The presence of fat in the small intestine produces hormones which stimulate the release of lipase from the pancreas and bile from the gallbladder. The lipase (activated by acid) breaks down the fat into monoglycerides and fatty acids. The bile emulsifies the fatty acids so they may be easily absorbed.
Short- and medium chain fatty acids are absorbed directly into the blood via intestine capillaries and travel through the portal vein just as other absorbed nutrients do. However, long chain fatty acids are too large to be directly released into the tiny intestinal capillaries. Instead they are absorbed into the fatty walls of the intestine villi and reassembled again into triglycerides. The triglycerides are coated with cholesterol and protein (protein coat) into a compound called a chylomicron.
Within the villi, the chylomicron enters a lymphatic capillary called a lacteal, which merges into larger lymphatic vessels. It is transported via the lymphatic system and the thoracic duct up to a location near the heart (where the arteries and veins are larger). The thoracic duct empties the chylomicrons into the bloodstream via the left subclavian vein. At this point the chylomicrons can transport the triglycerides to where they are needed.
There are at least four hormones that aid and regulate the digestive system:
Digestion is a complex process which is controlled by several factors. pH plays a crucial role in a normally functioning digestive tract. In the mouth, pharynx, and esophagus, pH is typically about 6.8, very weakly acidic. Saliva controls pH in this region of the digestive tract. Salivary amylase is contained in saliva and starts the breakdown of carbohydrates into monosaccharides. Most digestive enzymes are sensitive to pH and will not function in a low-pH environment like the stomach. Low pH (below 5) indicates a strong acid, while a high pH (above 8) indicates a strong base; the concentration of the acid or base, however, does also play a role.

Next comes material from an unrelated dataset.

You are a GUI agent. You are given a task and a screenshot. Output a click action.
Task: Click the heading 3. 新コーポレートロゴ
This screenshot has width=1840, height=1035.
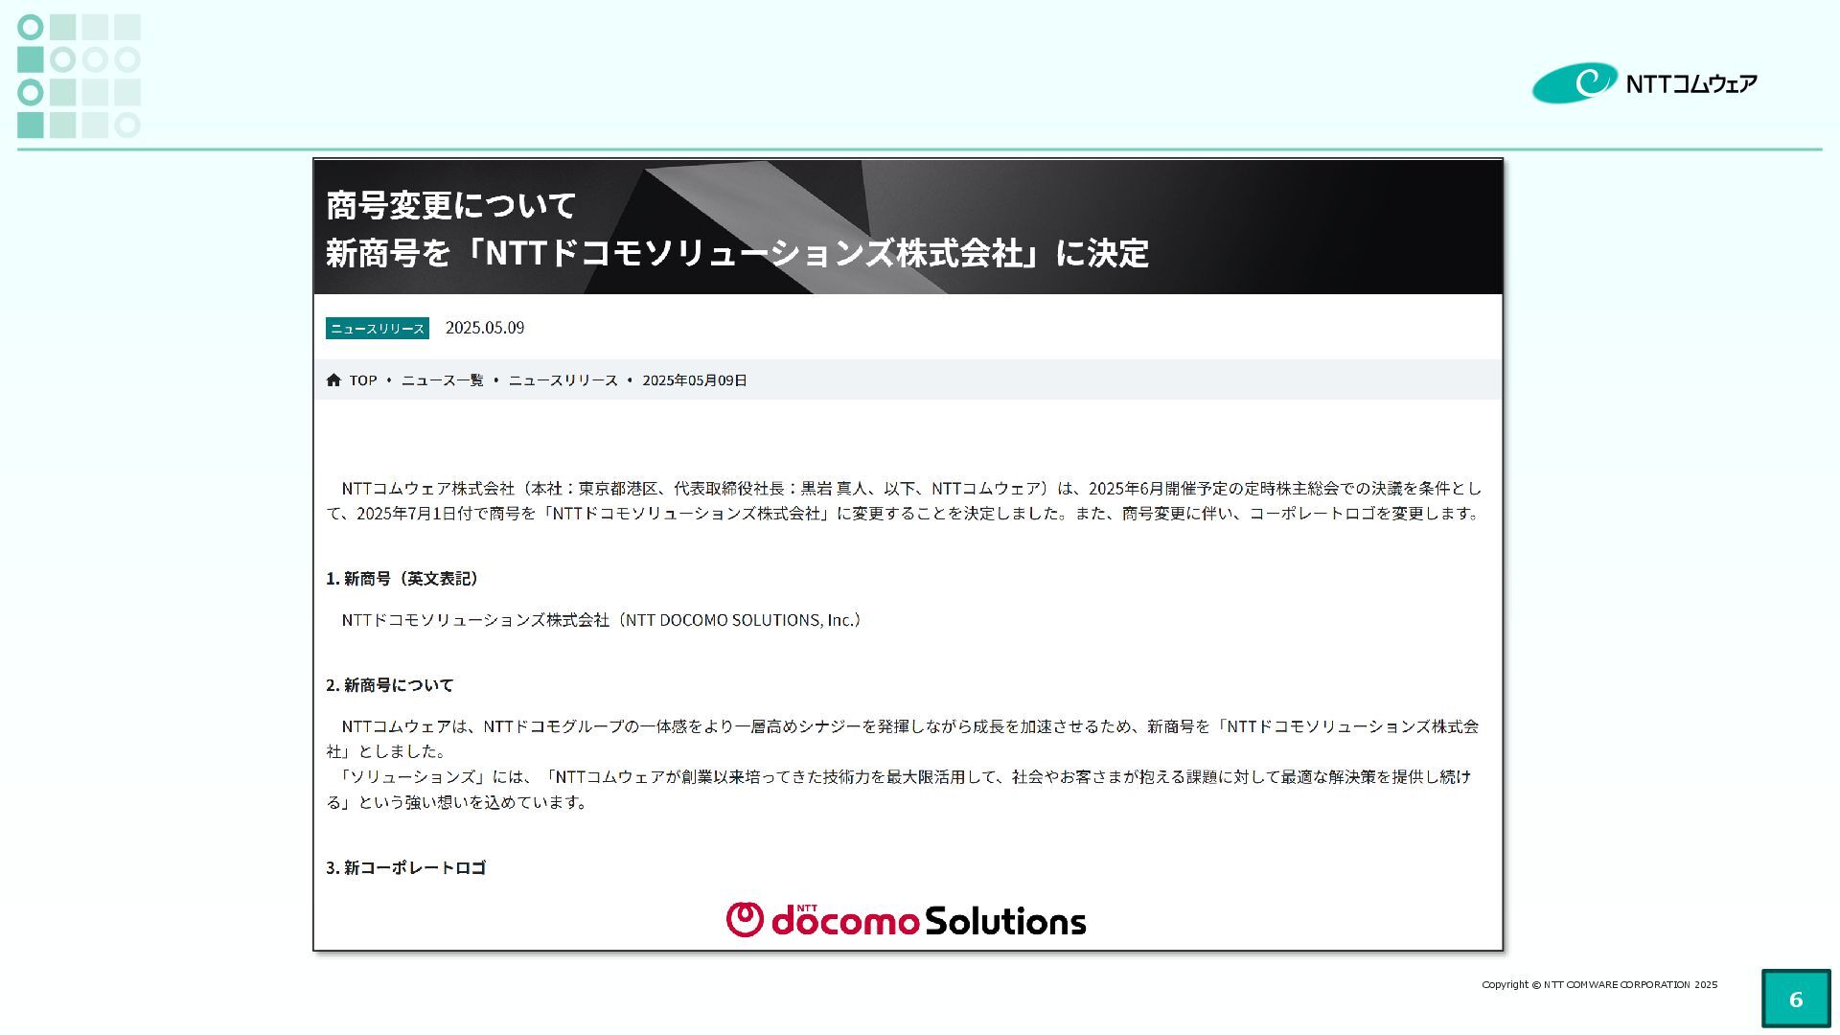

pH in the stomach is very acidic and inhibits the breakdown of carbohydrates while there. The strong acid content of the stomach provides two benefits, both serving to denature proteins for further digestion in the small intestines, as well as providing non-specific immunity, retarding or eliminating various pathogens.
In the small intestines, the duodenum provides critical pH balancing to activate digestive enzymes. The liver secretes bile into the duodenum to neutralise the acidic conditions from the stomach. Also the pancreatic duct empties into the duodenum, adding bicarbonate to neutralize the acidic chyme, thus creating a neutral environment. The mucosal tissue of the small intestines is alkaline, creating a pH of about 8.5, thus enabling absorption in a mild alkaline in the environment.
Organisms have evolved specialized organs to aid in the digestion of their food, modifying tongues, teeth, and other organs to assist in digestion. Certain insects may have a crop or enlarged esophagus, while birds and cockroaches have developed gizzards to assist in the digestion of tough materials. Herbivores have evolved cecums (or an abomasum in the case of ruminants) to break down cellulose in plants.